Among the entries below, please repeat exactly and only the lines from the line containing "You are a GUI" to the line containing "Download (626, 19)", both lines included.

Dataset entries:
+++++

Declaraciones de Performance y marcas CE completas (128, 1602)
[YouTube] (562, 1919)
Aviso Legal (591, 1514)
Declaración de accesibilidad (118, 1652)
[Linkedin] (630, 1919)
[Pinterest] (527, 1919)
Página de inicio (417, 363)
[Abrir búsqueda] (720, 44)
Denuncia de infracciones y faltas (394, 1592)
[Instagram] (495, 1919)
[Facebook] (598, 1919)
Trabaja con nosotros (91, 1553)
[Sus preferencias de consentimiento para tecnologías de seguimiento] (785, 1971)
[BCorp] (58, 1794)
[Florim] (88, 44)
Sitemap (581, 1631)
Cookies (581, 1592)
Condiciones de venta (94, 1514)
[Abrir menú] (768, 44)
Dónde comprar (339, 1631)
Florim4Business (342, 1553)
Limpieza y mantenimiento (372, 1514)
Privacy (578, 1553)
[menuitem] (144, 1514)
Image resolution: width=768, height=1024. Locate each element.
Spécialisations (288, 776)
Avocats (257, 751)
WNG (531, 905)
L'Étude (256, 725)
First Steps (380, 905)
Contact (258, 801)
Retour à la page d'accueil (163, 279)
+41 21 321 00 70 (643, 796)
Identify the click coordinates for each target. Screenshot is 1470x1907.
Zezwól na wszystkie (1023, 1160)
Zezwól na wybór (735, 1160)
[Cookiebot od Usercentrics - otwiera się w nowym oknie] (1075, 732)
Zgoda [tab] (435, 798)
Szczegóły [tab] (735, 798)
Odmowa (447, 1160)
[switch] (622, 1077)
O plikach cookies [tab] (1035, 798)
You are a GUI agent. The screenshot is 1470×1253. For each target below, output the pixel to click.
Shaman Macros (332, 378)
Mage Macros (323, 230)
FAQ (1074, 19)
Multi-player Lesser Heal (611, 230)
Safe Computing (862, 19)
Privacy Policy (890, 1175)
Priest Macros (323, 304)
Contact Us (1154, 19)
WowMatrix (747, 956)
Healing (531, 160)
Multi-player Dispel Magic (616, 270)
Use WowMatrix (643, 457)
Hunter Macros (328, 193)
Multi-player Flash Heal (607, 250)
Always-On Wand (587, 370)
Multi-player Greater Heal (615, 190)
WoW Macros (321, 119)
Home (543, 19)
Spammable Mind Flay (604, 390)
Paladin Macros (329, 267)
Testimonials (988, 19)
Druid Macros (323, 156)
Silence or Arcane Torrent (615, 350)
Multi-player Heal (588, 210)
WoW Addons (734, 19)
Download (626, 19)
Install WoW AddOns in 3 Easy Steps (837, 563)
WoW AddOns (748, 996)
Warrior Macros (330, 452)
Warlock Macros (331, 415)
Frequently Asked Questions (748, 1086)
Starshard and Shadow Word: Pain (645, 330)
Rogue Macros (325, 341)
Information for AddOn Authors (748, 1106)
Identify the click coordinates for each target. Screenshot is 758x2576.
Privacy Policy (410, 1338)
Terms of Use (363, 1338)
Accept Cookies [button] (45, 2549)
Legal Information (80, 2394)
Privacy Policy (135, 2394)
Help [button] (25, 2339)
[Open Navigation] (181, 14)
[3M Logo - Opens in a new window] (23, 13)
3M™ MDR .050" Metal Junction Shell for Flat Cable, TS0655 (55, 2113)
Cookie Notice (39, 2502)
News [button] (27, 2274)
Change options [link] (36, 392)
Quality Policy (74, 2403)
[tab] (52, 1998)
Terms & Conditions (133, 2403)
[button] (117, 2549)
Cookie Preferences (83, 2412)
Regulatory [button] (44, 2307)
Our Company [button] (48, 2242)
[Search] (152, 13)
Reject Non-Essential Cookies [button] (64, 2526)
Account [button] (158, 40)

+++++

Written answer:
You are a GUI agent. The screenshot is 1470×1253. For each target below, output the pixel to click.
Shaman Macros (332, 378)
Mage Macros (323, 230)
FAQ (1074, 19)
Multi-player Lesser Heal (611, 230)
Safe Computing (862, 19)
Privacy Policy (890, 1175)
Priest Macros (323, 304)
Contact Us (1154, 19)
WowMatrix (747, 956)
Healing (531, 160)
Multi-player Dispel Magic (616, 270)
Use WowMatrix (643, 457)
Hunter Macros (328, 193)
Multi-player Flash Heal (607, 250)
Always-On Wand (587, 370)
Multi-player Greater Heal (615, 190)
WoW Macros (321, 119)
Home (543, 19)
Spammable Mind Flay (604, 390)
Paladin Macros (329, 267)
Testimonials (988, 19)
Druid Macros (323, 156)
Silence or Arcane Torrent (615, 350)
Multi-player Heal (588, 210)
WoW Addons (734, 19)
Download (626, 19)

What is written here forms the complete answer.